Todas las iniciativas proponen realizar un “Inventario Nacional de Humedales” para instrumentar un “ordenamiento territorial” en el cuál debería hacerse un aprovechamiento “sustentable” con previa autorización de la autoridad ambiental. Prevé delimitar áreas de “conservación” o “preservación” en las cuales no se podrá producir nada, las cuales, para compensar el lucro cesante, recibirían compensaciones de un “Fondo Nacional de Humedales” por crearse.
El espíritu de la iniciativa es similar al de la Ley 26.331 (“Ley de Bosques”), la cual fue violada sistemáticamente durante una década por el Estado nacional porque jamás integró el Fondo de Conservación –que supuestamente debía compensar a los propietarios de las tierras que quedaron fuera de producción– con la cifra determinada por esa misma legislación.
Detrás de tales iniciativas existe la creencia implícita de que los recursos naturales presentes en los ecosistemas son ontológicamente más relevantes que la humanidad, la cual, si llegara a carecer de espacio vital para desarrollarse en los reductos en los cuales fuese confinada, entonces debería ajustarse poblacionalmente. ¿Cómo?
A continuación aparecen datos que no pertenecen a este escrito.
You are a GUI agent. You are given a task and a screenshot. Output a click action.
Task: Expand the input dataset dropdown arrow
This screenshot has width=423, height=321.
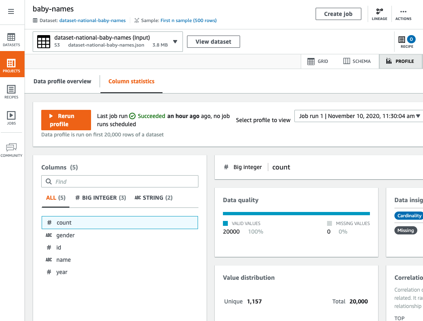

Existen muchas alternativas. Pero un primer paso prometedor puede ser abortando a fetos indeseables.
El principal problema del sistema de creencias emergente es que está tan bien camuflado en buenas intenciones que a veces lo pasamos por alto. Pero cuando alguno de sus creyentes se anima a sacarse la careta, entonces su visión del mundo nos puede dejar perplejos, como el caso de la economista ítalo-estadounidense Mariana Mazzucato, quien este año publicó un artículo en Project Syndicate en el cual asegura que, así como durante la pandemia de Covid-19 se restringieron derechos individuales, durante una “emergencia climática” será necesario que los gobiernos limiten el uso de vehículos privados, prohíban el consumo de carne roja e impongan medidas extremas de ahorro de energía.
El problema de creer que sobra gente en el mundo es que alguien debe determinar quiénes son los que sobran. Eso ya lo vimos en diferentes épocas de la historia humana. Y no resultó nada bueno.
Los ecologistas son marxistas reciclados.